在生信分析中,由于论文中提供的数据有限,很多时候需要自己下载论文中的测序数据重新进行分析,从而得到自己想要的数据。而论文中的作者往往会把测序数据上传到NCBI中。因此学会如何从NCBI下载测序数据非常重要。步骤如下:
1.查找文献中的序列号
一般在文献的材料和方法里面或者在文献的末尾可以找到这个序列号,例如下面这篇论文就在材料和方法中说明了自己的测序数据放在了NCBI的GEO数据库上(图1)。然后就打开NCBI的GEO数据库的网址(https://www.ncbi.nlm.nih.gov/geo/)对GSE153159这个编号进行检索(图2)。
图1 文献中序列号的查找
图2 对序列号进行搜索
搜索后的页面如图3所示,按照图中的操作下载自己感兴趣的样本的SRA编号,然后上传到服务器上。
图3 (A)序列号在GEO数据库中的搜索结果 (B) 点击Accession list,下载各个样本SRA的序列号
2. FileZilla传输下载好的SRR_Acc_List.txt文件到Linux
通过FileZilla将下载好的.txt文件传输到Linux里自己的工作目录下,然后用vi编辑器按照以下格式(图4),加入样本和分组信息,用制表符分割。最后可以用cat命令查看文件的内容。
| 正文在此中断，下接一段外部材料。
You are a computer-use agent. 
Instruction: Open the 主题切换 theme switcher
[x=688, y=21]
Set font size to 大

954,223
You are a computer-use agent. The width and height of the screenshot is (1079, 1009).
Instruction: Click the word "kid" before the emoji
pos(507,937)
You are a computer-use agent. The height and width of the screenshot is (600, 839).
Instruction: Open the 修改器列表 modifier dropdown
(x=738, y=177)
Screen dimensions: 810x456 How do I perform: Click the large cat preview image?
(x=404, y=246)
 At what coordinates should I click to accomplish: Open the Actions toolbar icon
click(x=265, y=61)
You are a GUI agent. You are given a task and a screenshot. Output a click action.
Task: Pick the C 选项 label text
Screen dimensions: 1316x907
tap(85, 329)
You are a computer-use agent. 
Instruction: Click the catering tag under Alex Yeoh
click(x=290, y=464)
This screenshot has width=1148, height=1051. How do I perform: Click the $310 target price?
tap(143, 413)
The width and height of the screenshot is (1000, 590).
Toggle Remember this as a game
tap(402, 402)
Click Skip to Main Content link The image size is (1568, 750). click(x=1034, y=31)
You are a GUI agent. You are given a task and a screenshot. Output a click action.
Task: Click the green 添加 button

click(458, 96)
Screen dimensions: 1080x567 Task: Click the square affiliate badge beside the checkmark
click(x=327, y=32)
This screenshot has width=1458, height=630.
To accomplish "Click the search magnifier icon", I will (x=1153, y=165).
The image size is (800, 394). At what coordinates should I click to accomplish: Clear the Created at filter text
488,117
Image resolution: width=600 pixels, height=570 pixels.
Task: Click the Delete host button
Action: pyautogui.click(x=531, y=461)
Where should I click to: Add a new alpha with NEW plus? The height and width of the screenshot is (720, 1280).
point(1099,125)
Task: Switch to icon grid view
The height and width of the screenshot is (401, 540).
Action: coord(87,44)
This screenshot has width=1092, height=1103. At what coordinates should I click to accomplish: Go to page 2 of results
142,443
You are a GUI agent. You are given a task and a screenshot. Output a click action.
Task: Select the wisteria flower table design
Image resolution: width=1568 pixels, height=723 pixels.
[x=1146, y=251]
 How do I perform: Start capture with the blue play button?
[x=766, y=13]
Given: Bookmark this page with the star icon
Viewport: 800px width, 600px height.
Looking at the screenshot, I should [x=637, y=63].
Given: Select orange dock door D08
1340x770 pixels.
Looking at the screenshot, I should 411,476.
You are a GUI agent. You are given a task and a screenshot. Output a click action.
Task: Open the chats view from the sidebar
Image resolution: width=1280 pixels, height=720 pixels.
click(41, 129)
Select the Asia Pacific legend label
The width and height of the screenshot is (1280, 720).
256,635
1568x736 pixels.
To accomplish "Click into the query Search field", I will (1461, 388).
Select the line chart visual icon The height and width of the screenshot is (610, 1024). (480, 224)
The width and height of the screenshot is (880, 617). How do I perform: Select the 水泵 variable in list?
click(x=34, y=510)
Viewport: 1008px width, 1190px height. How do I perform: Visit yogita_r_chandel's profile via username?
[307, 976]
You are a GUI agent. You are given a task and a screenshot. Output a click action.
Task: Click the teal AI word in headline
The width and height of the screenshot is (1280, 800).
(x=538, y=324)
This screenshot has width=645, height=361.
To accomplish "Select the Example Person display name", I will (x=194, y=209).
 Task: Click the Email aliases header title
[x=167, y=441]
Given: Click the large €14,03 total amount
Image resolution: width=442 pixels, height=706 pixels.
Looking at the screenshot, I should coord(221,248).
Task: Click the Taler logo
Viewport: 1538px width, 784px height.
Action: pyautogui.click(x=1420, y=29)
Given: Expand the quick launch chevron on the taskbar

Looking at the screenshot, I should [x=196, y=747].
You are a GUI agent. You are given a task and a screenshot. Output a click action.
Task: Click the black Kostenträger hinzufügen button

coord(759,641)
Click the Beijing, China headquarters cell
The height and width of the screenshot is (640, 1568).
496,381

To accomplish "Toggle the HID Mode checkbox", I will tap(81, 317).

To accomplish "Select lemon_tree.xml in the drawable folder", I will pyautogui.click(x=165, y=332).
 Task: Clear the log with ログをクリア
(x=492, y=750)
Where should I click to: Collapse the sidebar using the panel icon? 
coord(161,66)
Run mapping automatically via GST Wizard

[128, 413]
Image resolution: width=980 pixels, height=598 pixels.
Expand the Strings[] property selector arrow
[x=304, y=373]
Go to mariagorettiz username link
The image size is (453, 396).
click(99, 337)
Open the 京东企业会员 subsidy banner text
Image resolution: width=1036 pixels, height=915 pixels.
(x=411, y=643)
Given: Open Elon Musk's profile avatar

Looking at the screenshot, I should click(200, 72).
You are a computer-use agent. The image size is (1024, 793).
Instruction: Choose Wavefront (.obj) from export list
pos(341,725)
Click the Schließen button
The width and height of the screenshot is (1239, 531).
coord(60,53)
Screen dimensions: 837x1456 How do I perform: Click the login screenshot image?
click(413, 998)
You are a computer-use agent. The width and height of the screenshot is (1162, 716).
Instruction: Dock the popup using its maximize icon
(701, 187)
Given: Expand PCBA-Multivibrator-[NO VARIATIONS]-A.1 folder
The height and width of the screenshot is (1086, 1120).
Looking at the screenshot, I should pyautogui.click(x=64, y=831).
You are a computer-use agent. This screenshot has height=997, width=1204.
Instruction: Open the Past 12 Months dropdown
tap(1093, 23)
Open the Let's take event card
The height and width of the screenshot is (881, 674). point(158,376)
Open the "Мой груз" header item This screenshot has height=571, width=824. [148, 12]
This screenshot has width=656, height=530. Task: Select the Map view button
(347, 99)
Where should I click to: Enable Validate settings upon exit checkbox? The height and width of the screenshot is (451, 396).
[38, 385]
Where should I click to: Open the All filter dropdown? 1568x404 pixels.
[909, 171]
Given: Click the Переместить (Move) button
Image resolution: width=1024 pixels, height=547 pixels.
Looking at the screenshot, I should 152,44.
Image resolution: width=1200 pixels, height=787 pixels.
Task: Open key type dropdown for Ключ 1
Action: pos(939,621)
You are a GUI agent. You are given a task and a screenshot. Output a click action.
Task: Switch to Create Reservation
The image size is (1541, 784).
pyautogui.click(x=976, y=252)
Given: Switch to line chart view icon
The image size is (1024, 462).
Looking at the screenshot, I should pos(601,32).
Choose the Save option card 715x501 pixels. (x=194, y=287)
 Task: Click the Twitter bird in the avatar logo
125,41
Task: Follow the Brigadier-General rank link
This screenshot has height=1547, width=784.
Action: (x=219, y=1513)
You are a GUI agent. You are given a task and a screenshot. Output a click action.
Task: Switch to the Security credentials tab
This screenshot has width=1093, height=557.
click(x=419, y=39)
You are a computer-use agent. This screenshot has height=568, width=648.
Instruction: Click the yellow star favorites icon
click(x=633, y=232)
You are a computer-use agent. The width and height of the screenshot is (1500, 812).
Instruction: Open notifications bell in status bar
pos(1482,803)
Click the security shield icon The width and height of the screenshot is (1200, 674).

图4 将SRR_Acc_List.txt修改后的样式,文件的名称为SRR_Acc_sample_info.txt
3.Linux 安装sra-tools
在下载数据前,我们还需要在Linux下用conda下载sra-tools工具,下载命令如下:
conda install sra-tools
4.测序数据下载
用awk命令一键生成代码,并且重定向到run_prefetch.sh的文件中具体代码如下:
awk '{print "prefetch "$3" &"}' SRR_Acc_sample_info.txt | grep "SRR" > run_prefetch.sh
#运行run_prefetch.sh文件
nohup sh run_prefetch.sh
5 sra格式转化为fasta格式
待所有的sra文件下载完成后,用awk命名一键生成sra转化为fasta文件的代码:
awk '{print "fastq-dump --gzip --split-3 /media/dataHDD_02/xujh/methylation_xjh/data/RNA_seq_data/"$2"/"$2".sra &"}' run_prefetch.sh > transform_sra_to_fasta.sh
#运行transform_sra_to_fasta.sh
nohup sh transform_sra_to_fasta.sh
代码中的参数--gzip一定要加上,不然转化出来的是没有压缩的fasta文件,不加的话会导致文件内存很大。